**THE DATA:**
________________

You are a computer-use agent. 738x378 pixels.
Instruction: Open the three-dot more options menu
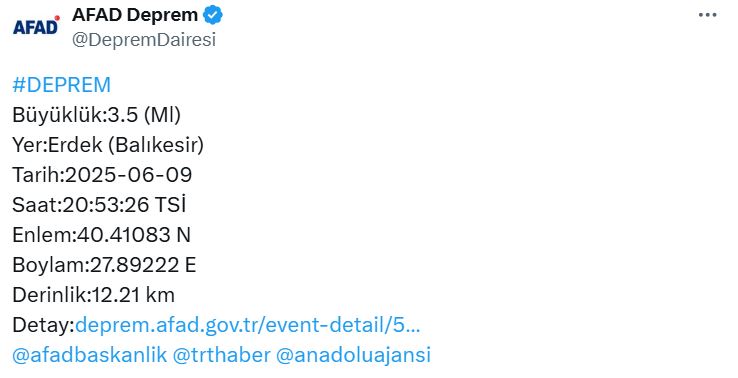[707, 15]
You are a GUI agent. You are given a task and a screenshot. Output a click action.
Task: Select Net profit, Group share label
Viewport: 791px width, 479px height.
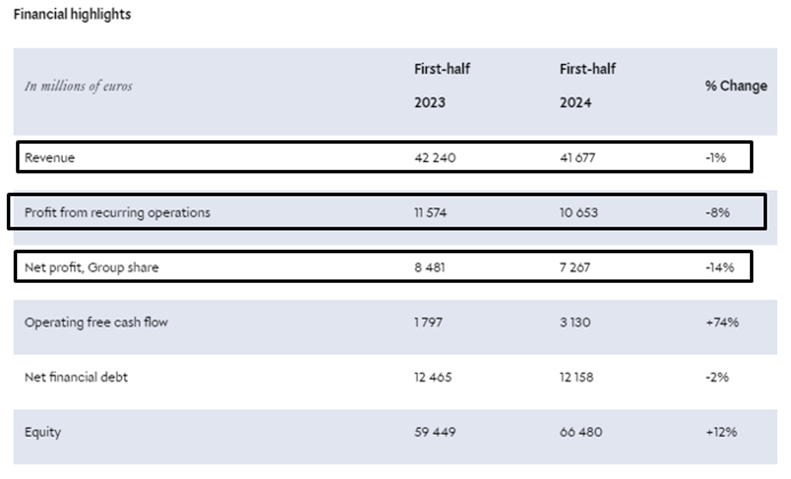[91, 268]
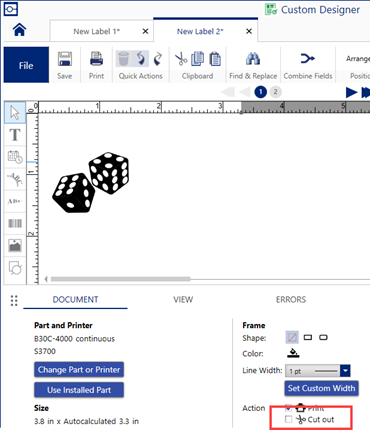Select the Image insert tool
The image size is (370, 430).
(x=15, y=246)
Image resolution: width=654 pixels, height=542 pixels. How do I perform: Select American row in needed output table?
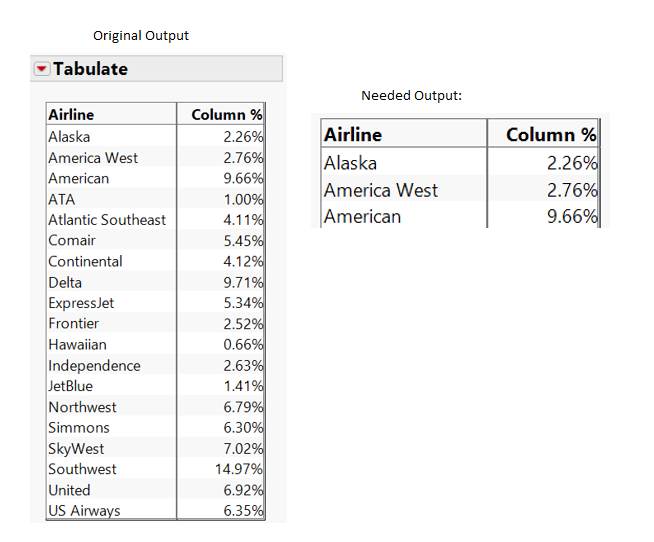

________________

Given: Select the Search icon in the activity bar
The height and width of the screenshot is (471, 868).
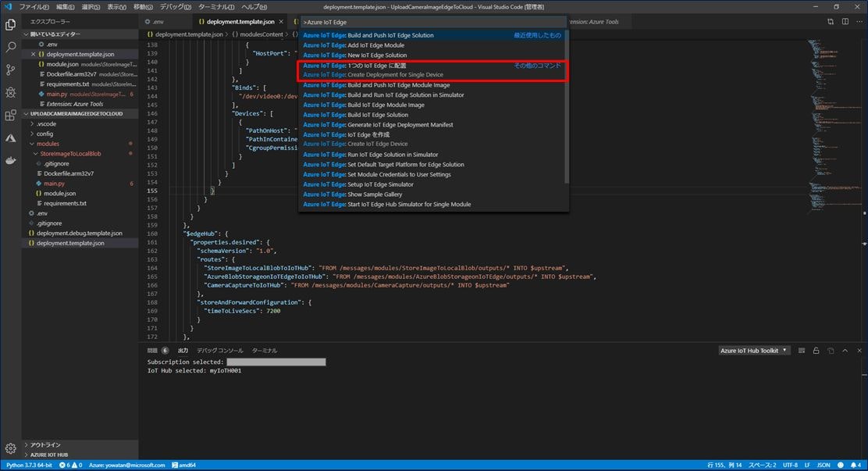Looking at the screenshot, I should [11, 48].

________________

**EXERCISE DESCRIPTION:**
Above are the records. Copy only the lines from the one with "You are a computer-use agent. 738x378 pixels." through the one with "Image resolution: width=654", exactly, with no pictures.

**WRITTEN SOLUTION:**
You are a computer-use agent. 738x378 pixels.
Instruction: Open the three-dot more options menu
[707, 15]
You are a GUI agent. You are given a task and a screenshot. Output a click action.
Task: Select Net profit, Group share label
Viewport: 791px width, 479px height.
[91, 268]
Select the Image insert tool
The image size is (370, 430).
(x=15, y=246)
Image resolution: width=654 pixels, height=542 pixels. How do I perform: Select American row in needed output table?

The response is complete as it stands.